One nuance to add is that you can use a lagrange polynomial of arbitrary length. Typically a 3rd or 4th order polynomial is used in comms work, as going beyond that doesn't give much of a return on investment. Uwe-Meyer mentions that in some audio work in SW processing, they've used polynomials of very high order. I'm not sure what the motivation is. But with a 3rd or 4th order polynomial, it's still very efficient in HW. If you're working in something like a Zynq Ultrascale+, and are running at 350 MHz for your sysclk, and have a signal in the 30 MSPS range, this is VERY realizable with 1 DSP for real and 1 DSP for imag. (I think I use a third DSP for my phase accumulator so I can hit a good fmax). I do a lot of OFDM work. Typically, when I'm running my timing control loops, I'll measure the accumulated phase angle of the channel estimates and run that into a PID which is then driving the Farrow Filter resample rate. Driving the error to zero essentially locks you "on-baud" in the OFDM sense that you're triggering your FFTs precisely on the instant that you need to. That helps in tracking the signal timing drift, but it also means your equalizer doesn't have to work very hard... i.e. the sinusoid in the frequency domain on your channel estimate isn't there, and you have more significant bits for equalizer precision. It's worth the effort. It translates to multiple dB SNR improvement on the recovered constellation.
Thank you so much! I stumbled upon that when researching Shamir's Secret Sharing Algorithm but at that point the formulas just went straight over my head but this is explained so clear, I love it
Ugh, I just used Lagrange interp to make a camera fly about between points so 5 minutes ago, if I was asked if I understood it I'd have said nodded my head and said "pretty decent understanding". After this video I'm revising my self-appraisal to "I'm effectively clueless".
Is this method unsuitable if there's any noise in the original observation of the "nodes"? If this method guarantees the lowest order polynomial, then I guess it could give a polynomial of order 1 million that *exactly* fits the nodes, instead of a very low order polynomial that *almost* fits the nodes.
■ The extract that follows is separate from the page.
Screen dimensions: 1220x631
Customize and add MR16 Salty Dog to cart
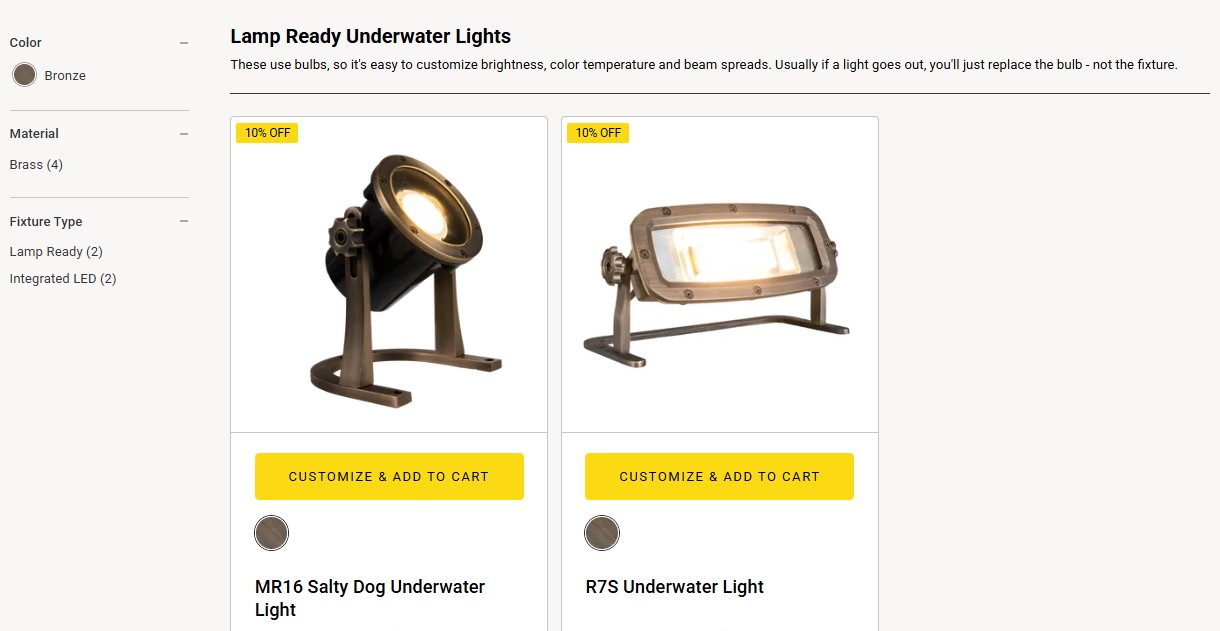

My background is in physics and this is exactly what I was wondering too! My thought was that it introduces a new variable for each data point, which practically never works with "real life data". Im curious if that means this is not suited for fitting then, or if it can be modified to be more suitable. If the former, what are then the practical uses of this?
The higher the order of the polynomials, the more that noise yields vastly different results. It gets more unstable as you add more points. The polynomial will still always fit the intended points, but the interpolating polynomials become wildly different for more and more points. If approximations robust to noise are what you need, you can try other interpolation methods, like fourier
you don't know how this material was unnecessarily made complicated in your classes in university. I'm amazed how clearly and simply you explain what others couldn't. Thanks a lot
7 months late to the party but here's an answer. Recall that every polynomial can be written as a product of irreducible monomials multiplied by some constant factor c. c(x-r_0)(x-r_1)...(x-r_n) So if you take the general form of the Lagrange basis and subtract 1, you get the constant 0 polynomial, proving that the Lagrange basis always sums to one, everywhere. Here is why: By design, the Lagrange basis normally interpolates a degree n polynomial using n+1 basis polynomials each of degree n (that each have n roots guaranteed by their n monomial factors) but each having one point defined to 1. However subtracting 1 from the entire interpolating polynomial gives a polynomial of degree n with n+1 roots (The same n+1 points that were originally 1, are now roots). sigma(L(x)) - 1 = P(x) - 1 On the left hand side, each basis polynomial is of degree n with n roots, but on the right hand side, the entire interpolating polynomial minus one is of now of degree n with n+1 roots somehow. Weird, right? This would be a logical contradiction of the Fundamental Theorem of Algebra UNLESS we allow the constant c to be zero, then it shows both sides must be constant polynomials, namely, 0. So the constant term of that new polynomial, c, must be 0, making the entire interpolating polynomial minus one always be guaranteed to yield the constant zero polynomial. So the Lagrange basis summed together is guaranteed to be the constant 1 polynomial at all points, since it's sum is the constant 1 polynomial.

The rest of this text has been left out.